Top of Information shown
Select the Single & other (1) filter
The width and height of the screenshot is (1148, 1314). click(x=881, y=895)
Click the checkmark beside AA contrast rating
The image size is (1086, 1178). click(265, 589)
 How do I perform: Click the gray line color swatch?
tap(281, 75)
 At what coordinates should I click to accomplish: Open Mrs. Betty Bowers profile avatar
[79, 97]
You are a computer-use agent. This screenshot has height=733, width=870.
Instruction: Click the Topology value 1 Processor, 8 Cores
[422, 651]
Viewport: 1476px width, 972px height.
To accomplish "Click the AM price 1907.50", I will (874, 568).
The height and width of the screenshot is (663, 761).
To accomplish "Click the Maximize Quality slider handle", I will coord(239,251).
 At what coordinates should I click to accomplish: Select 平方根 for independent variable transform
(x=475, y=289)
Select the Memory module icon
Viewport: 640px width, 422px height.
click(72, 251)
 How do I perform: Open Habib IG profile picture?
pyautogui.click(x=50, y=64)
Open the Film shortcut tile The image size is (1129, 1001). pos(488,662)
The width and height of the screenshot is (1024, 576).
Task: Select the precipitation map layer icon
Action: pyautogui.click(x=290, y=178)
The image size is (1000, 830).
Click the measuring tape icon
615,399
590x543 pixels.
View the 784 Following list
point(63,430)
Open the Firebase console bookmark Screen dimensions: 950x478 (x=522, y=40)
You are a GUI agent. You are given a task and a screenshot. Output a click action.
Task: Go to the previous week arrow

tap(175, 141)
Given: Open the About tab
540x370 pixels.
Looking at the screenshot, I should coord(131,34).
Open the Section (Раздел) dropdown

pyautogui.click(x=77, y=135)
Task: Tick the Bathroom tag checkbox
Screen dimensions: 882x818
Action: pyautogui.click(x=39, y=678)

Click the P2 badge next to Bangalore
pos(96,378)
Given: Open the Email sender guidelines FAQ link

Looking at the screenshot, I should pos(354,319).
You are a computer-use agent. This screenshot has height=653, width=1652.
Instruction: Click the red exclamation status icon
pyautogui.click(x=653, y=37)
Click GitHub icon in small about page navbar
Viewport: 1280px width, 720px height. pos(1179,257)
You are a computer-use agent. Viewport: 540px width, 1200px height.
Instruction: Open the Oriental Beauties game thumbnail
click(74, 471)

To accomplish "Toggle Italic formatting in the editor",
Bottom of Information shown
| What you should do |
So that no detail is lost, give every line of the data again exactly.

| Answer to this exercise |
Select the Single & other (1) filter
The width and height of the screenshot is (1148, 1314). click(x=881, y=895)
Click the checkmark beside AA contrast rating
The image size is (1086, 1178). click(265, 589)
 How do I perform: Click the gray line color swatch?
tap(281, 75)
 At what coordinates should I click to accomplish: Open Mrs. Betty Bowers profile avatar
[79, 97]
You are a computer-use agent. This screenshot has height=733, width=870.
Instruction: Click the Topology value 1 Processor, 8 Cores
[422, 651]
Viewport: 1476px width, 972px height.
To accomplish "Click the AM price 1907.50", I will (874, 568).
The height and width of the screenshot is (663, 761).
To accomplish "Click the Maximize Quality slider handle", I will coord(239,251).
 At what coordinates should I click to accomplish: Select 平方根 for independent variable transform
(x=475, y=289)
Select the Memory module icon
Viewport: 640px width, 422px height.
click(72, 251)
 How do I perform: Open Habib IG profile picture?
pyautogui.click(x=50, y=64)
Open the Film shortcut tile The image size is (1129, 1001). pos(488,662)
The width and height of the screenshot is (1024, 576).
Task: Select the precipitation map layer icon
Action: pyautogui.click(x=290, y=178)
The image size is (1000, 830).
Click the measuring tape icon
615,399
590x543 pixels.
View the 784 Following list
point(63,430)
Open the Firebase console bookmark Screen dimensions: 950x478 (x=522, y=40)
You are a GUI agent. You are given a task and a screenshot. Output a click action.
Task: Go to the previous week arrow

tap(175, 141)
Given: Open the About tab
540x370 pixels.
Looking at the screenshot, I should coord(131,34).
Open the Section (Раздел) dropdown

pyautogui.click(x=77, y=135)
Task: Tick the Bathroom tag checkbox
Screen dimensions: 882x818
Action: pyautogui.click(x=39, y=678)

Click the P2 badge next to Bangalore
pos(96,378)
Given: Open the Email sender guidelines FAQ link

Looking at the screenshot, I should pos(354,319).
You are a computer-use agent. This screenshot has height=653, width=1652.
Instruction: Click the red exclamation status icon
pyautogui.click(x=653, y=37)
Click GitHub icon in small about page navbar
Viewport: 1280px width, 720px height. pos(1179,257)
You are a computer-use agent. Viewport: 540px width, 1200px height.
Instruction: Open the Oriental Beauties game thumbnail
click(74, 471)

To accomplish "Toggle Italic formatting in the editor",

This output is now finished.